Background
The FreeLing API defines an interface that does not adhere to standard Java naming conventions. For example:
package freeling;
public class sentence extends ListWord {
public void set_parse_tree(parse_tree arg0) {
The interface is defined using SWIG, which is similar to IDL:
class sentence : public std::list<word> {
public:
sentence(void);
void set_parse_tree(const parse_tree &);
Problem
Academically speaking, how would you map the interface to conventional Java naming standards (e.g., class Sentence and setParseTree( parseTree arg0 ))?
Ideas
- Convert the 650+ line interface file manually (and send a patch to the developers).

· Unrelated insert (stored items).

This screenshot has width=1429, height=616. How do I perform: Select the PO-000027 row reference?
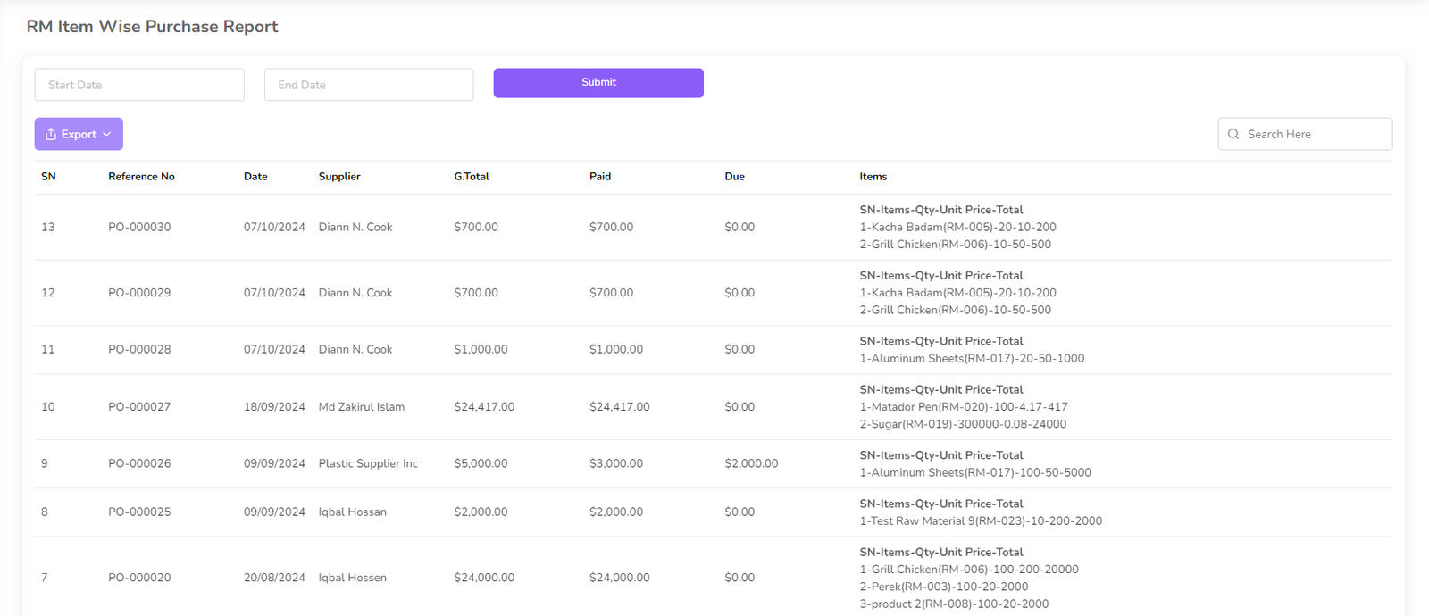tap(139, 406)
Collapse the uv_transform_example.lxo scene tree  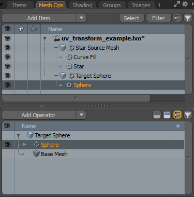click(x=45, y=38)
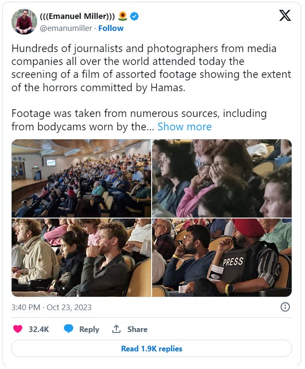
Task: Click the blue reply speech bubble icon
Action: click(68, 329)
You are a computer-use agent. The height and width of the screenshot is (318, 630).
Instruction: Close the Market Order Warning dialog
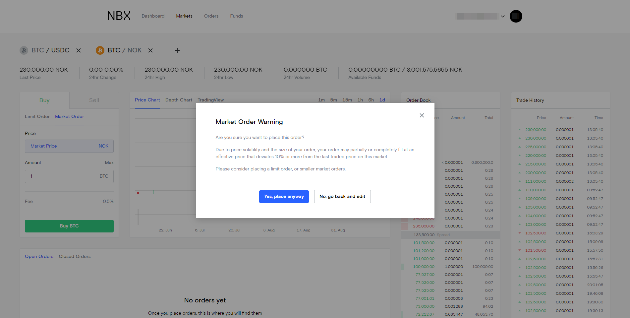pos(422,115)
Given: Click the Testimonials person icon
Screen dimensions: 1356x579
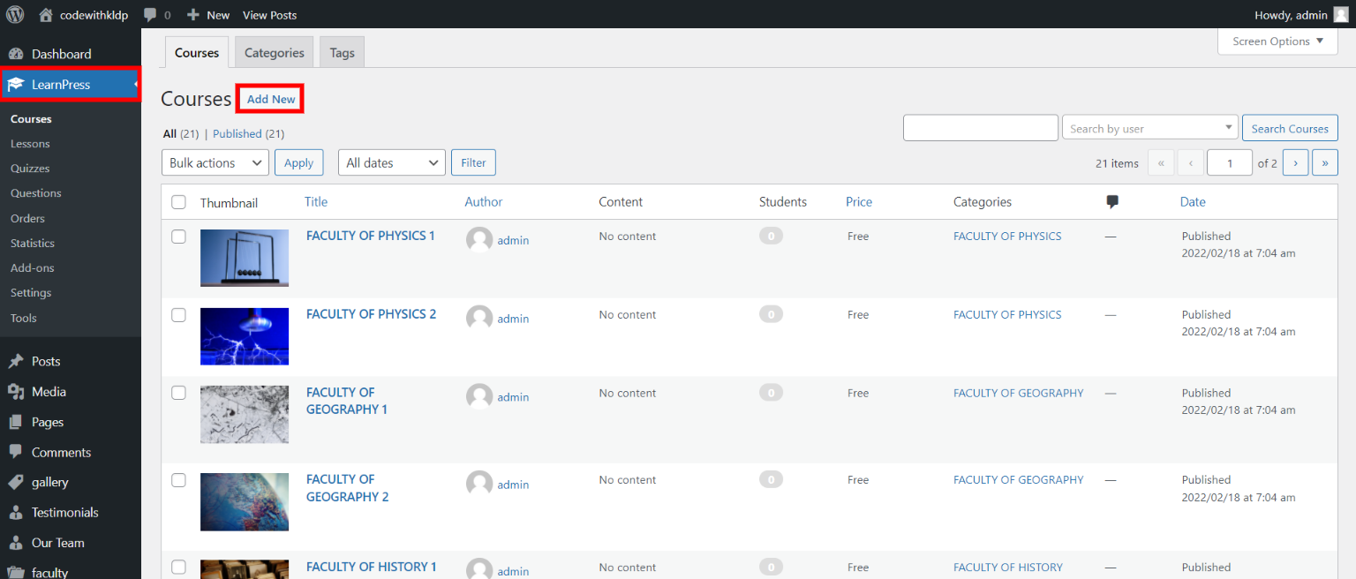Looking at the screenshot, I should [16, 512].
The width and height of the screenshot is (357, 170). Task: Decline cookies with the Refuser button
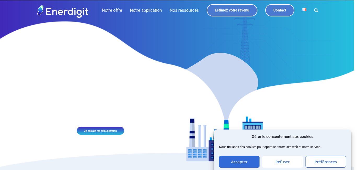tap(282, 162)
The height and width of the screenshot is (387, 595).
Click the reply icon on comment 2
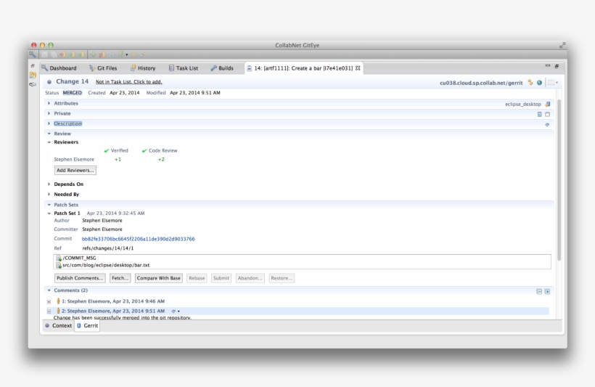click(173, 311)
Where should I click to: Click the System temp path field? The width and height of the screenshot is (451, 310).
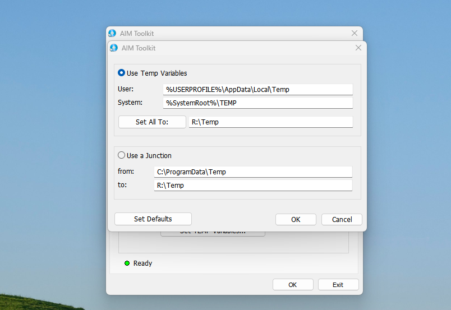click(258, 103)
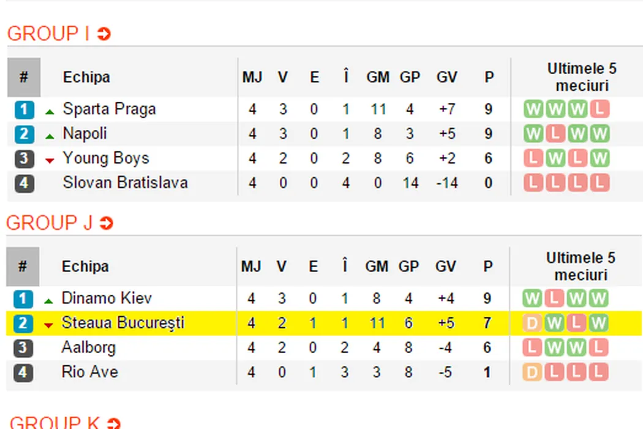Click Dinamo Kiev's green up-trend arrow

(49, 301)
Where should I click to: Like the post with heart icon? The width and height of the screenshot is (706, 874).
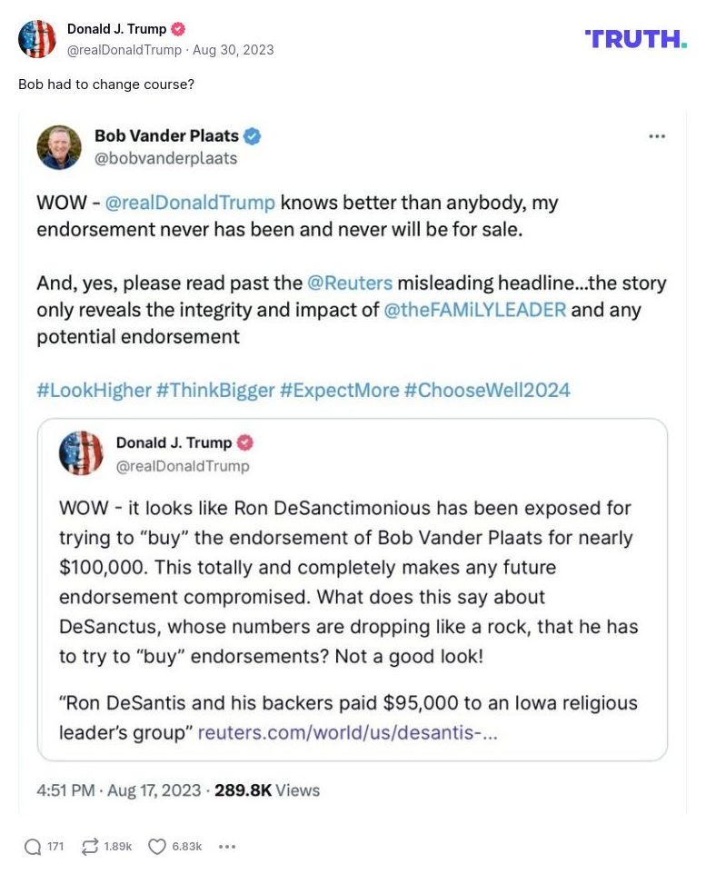click(157, 847)

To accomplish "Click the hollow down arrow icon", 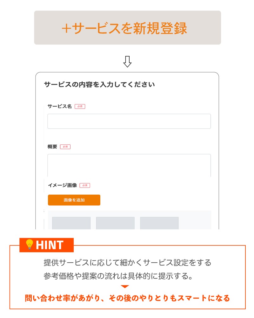I will (x=127, y=62).
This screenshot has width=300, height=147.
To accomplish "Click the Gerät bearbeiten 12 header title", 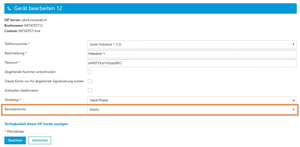I will tap(38, 9).
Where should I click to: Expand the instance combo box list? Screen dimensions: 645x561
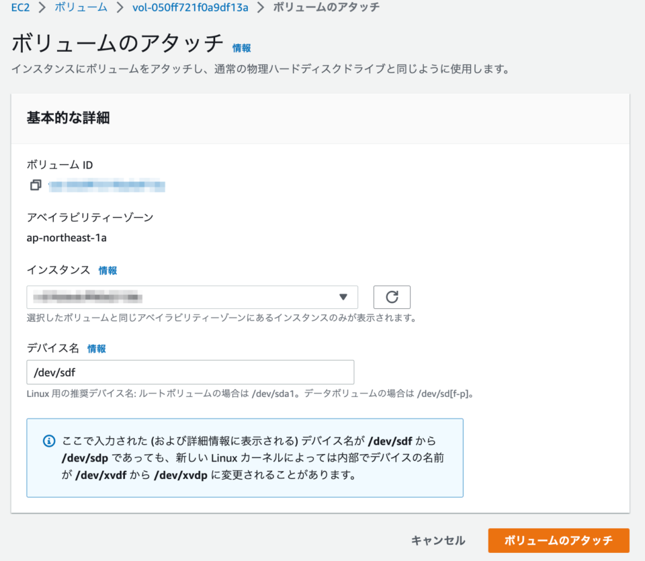point(191,297)
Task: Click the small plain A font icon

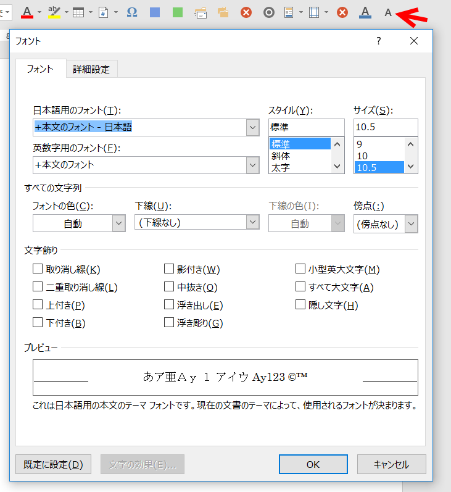Action: pyautogui.click(x=388, y=12)
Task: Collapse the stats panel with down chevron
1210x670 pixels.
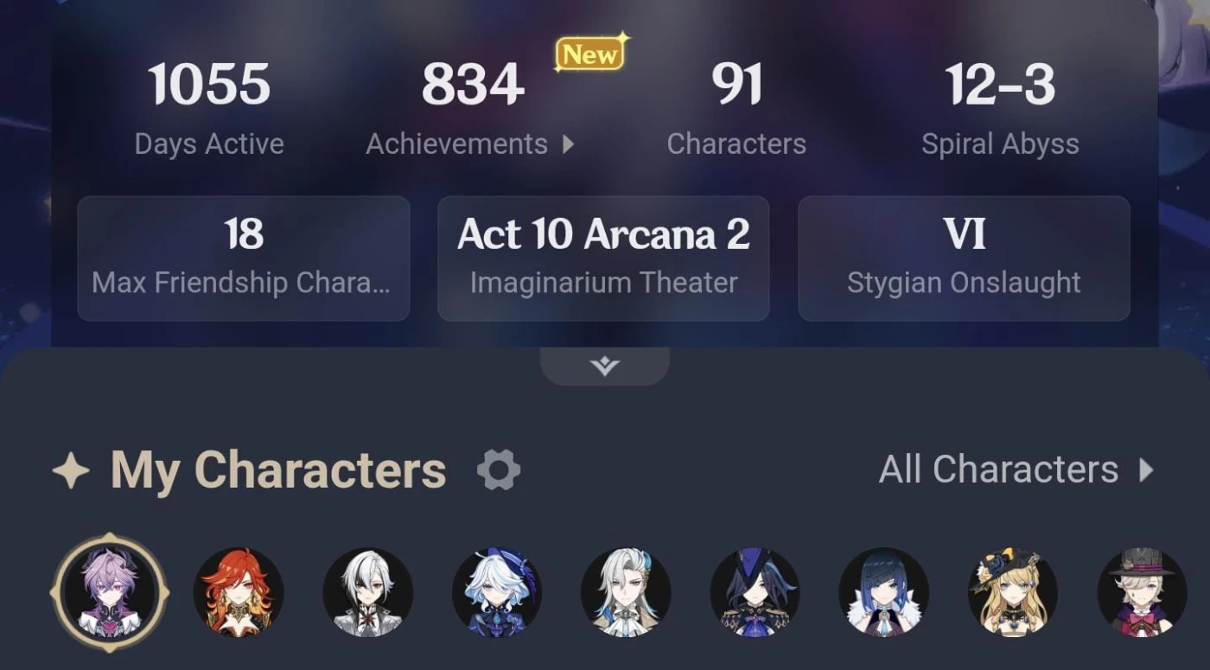Action: [604, 367]
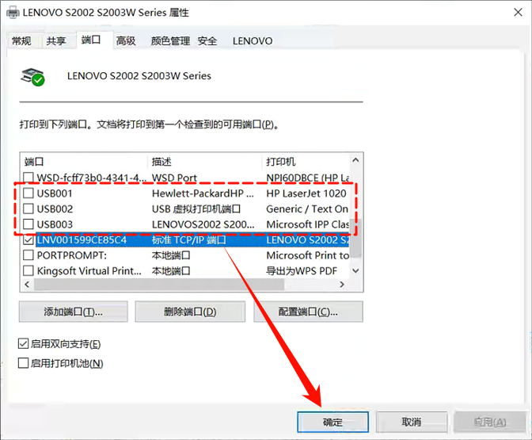Open the 高级 tab

point(126,41)
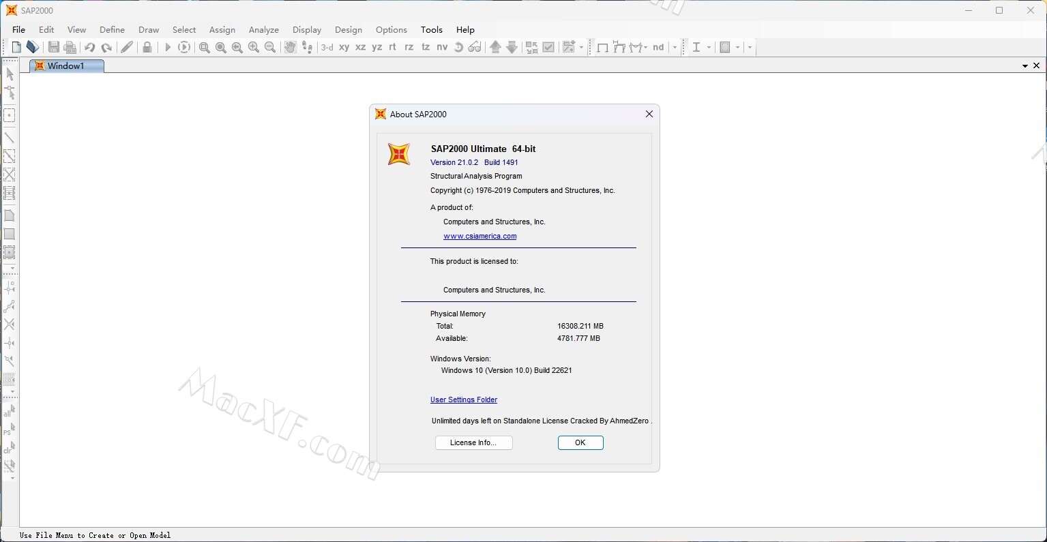Click the Move Up in List arrow
Image resolution: width=1047 pixels, height=542 pixels.
pyautogui.click(x=495, y=47)
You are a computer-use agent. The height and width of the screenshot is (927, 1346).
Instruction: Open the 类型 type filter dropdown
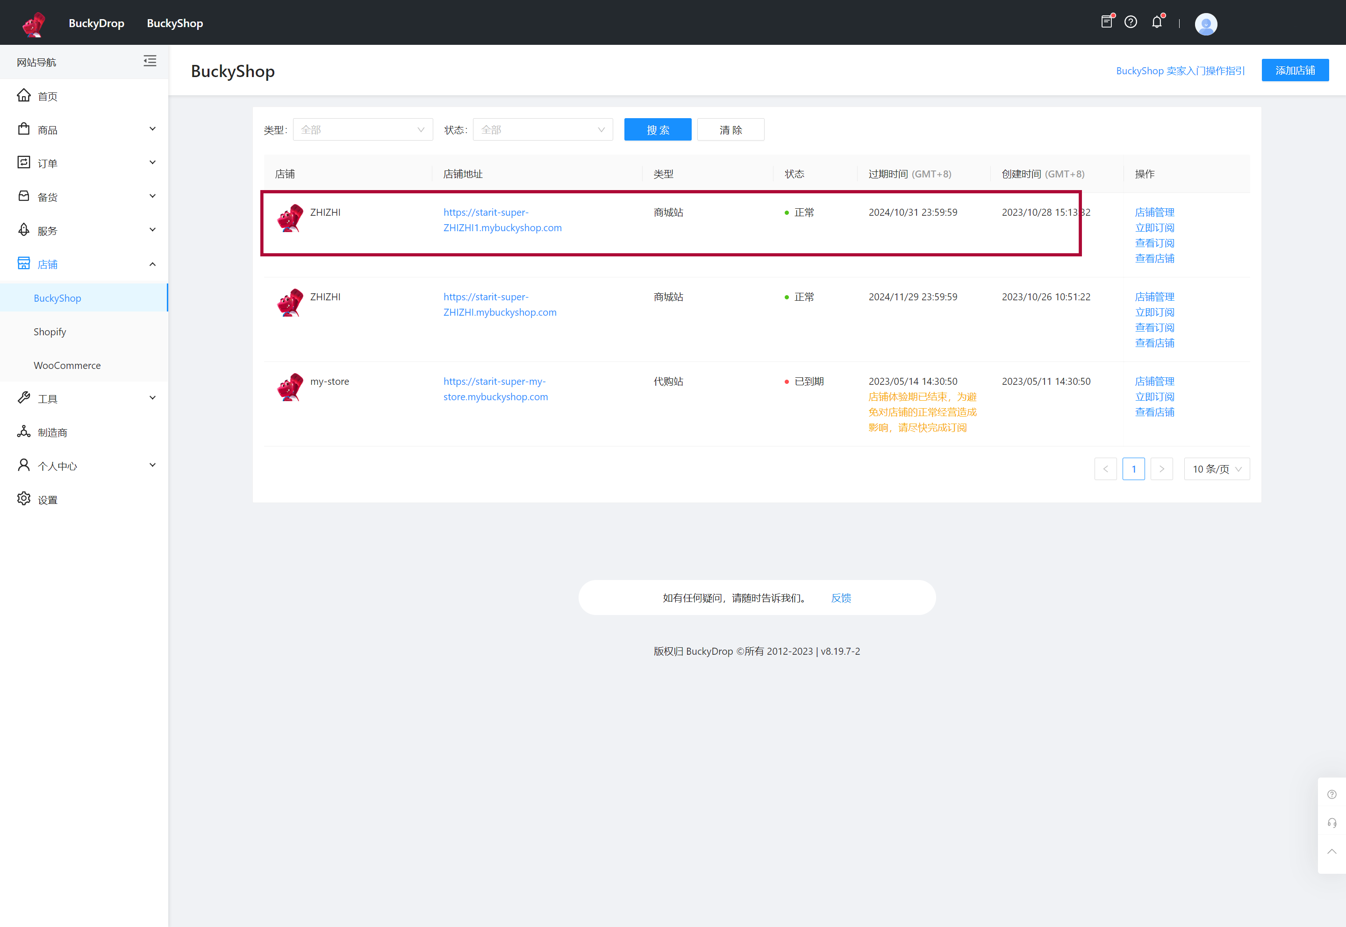(x=362, y=129)
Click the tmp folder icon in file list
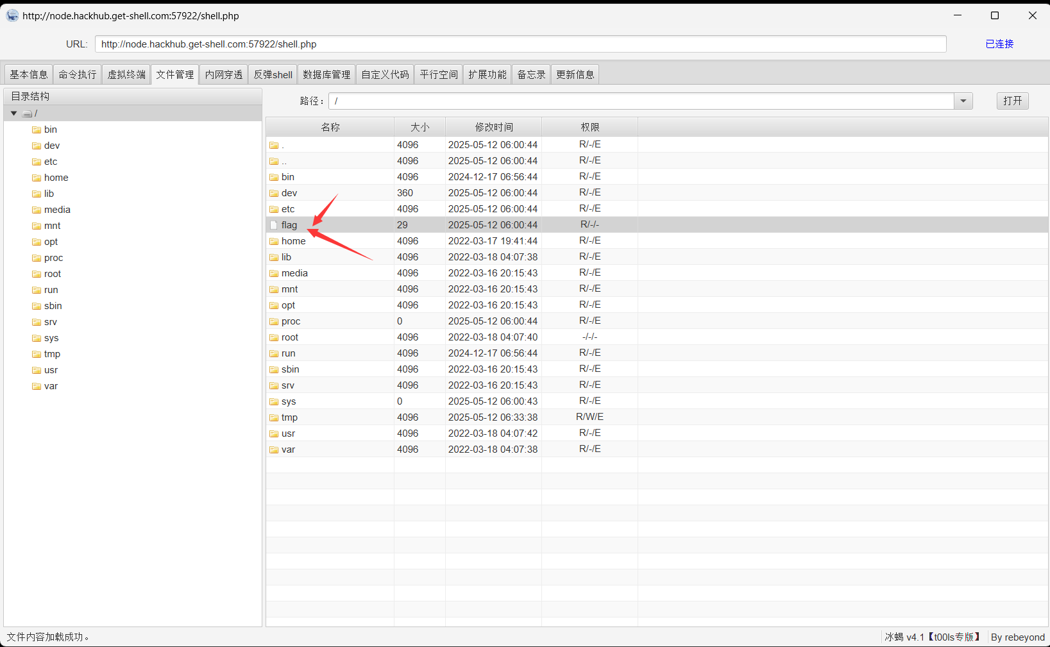 coord(274,417)
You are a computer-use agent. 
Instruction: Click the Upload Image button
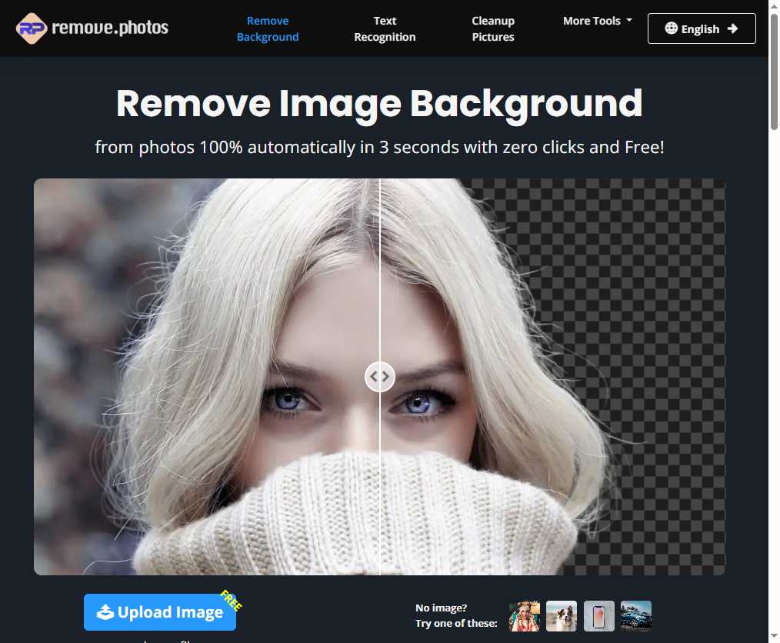159,612
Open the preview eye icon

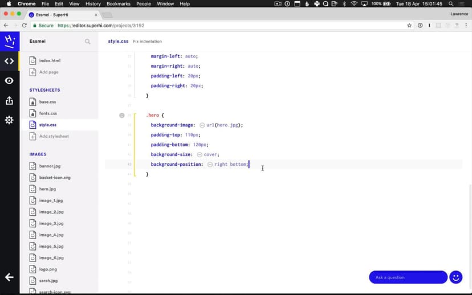9,81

- Regex search and replace voodoo (using vi):
:1,$s/_\([a-z]\)/\u\1/g - Create wrapper classes from the 53 auto-generated Java source files.
Thank you!
SWIG provides a
%renamedirective that allows the names to be different in the client and implementation languages.But doing this will nearly double the length of the interface file.Actually, SWIG provides bulk renaming. See the documentation
My recommendation is just to leave it as-is. You’re calling C++ functions, they have C++ names. If anything, this helps you remember that you’re calling out to C++ and need to follow C++ rules for object lifetime management, there’s a slight JNI performance penalty, etc.